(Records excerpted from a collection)

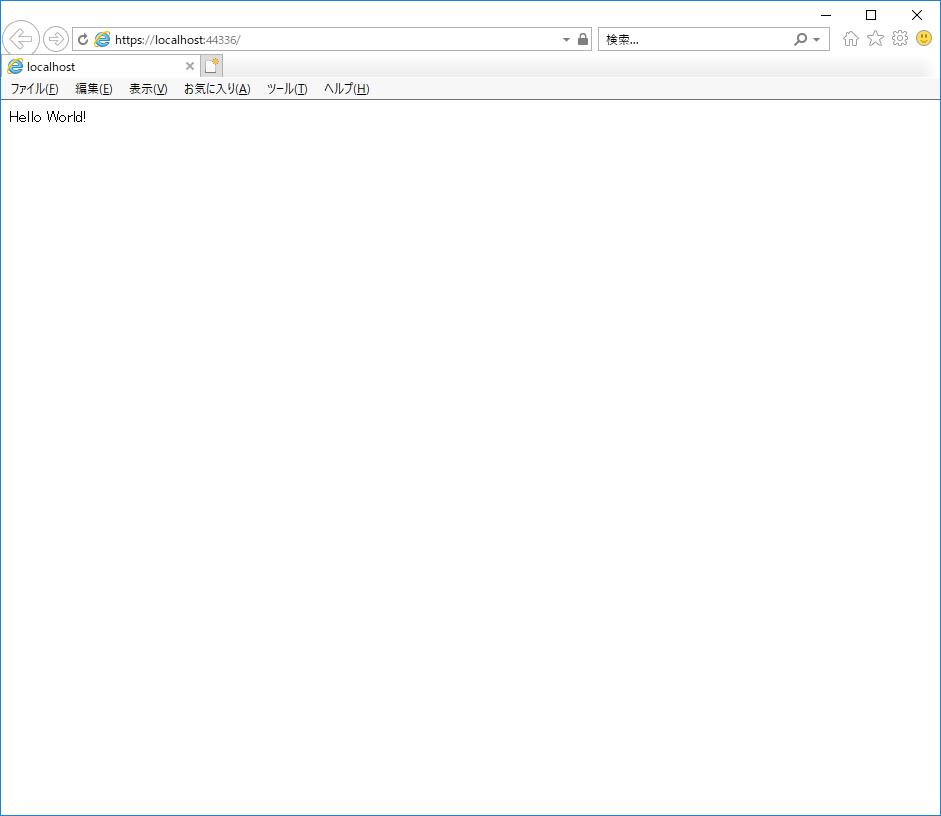Click the Refresh page icon
The height and width of the screenshot is (816, 941).
(x=83, y=39)
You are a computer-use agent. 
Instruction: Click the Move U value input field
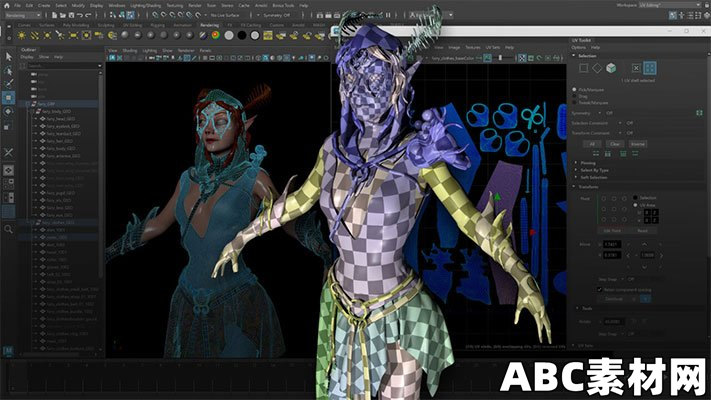pyautogui.click(x=612, y=244)
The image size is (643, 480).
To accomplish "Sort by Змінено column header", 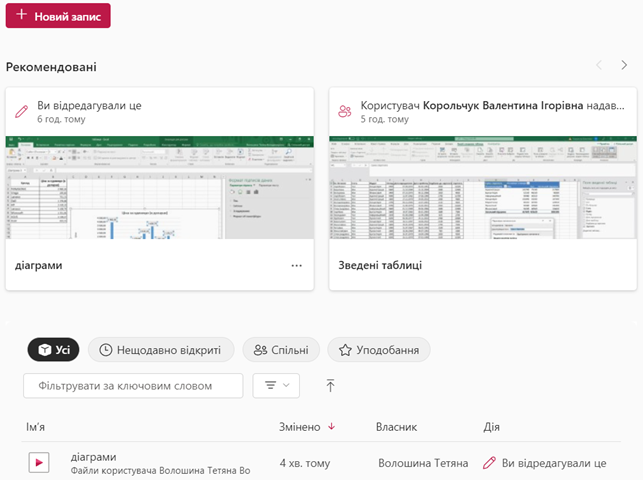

— Task description —
Retype only the lines above from the one with "Instruction: Click the" through the last, both ends included, keeping every picture out of the copy.

— Answer for the task —
Instruction: Click the Move U value input field
pyautogui.click(x=612, y=244)
The image size is (643, 480).
To accomplish "Sort by Змінено column header", 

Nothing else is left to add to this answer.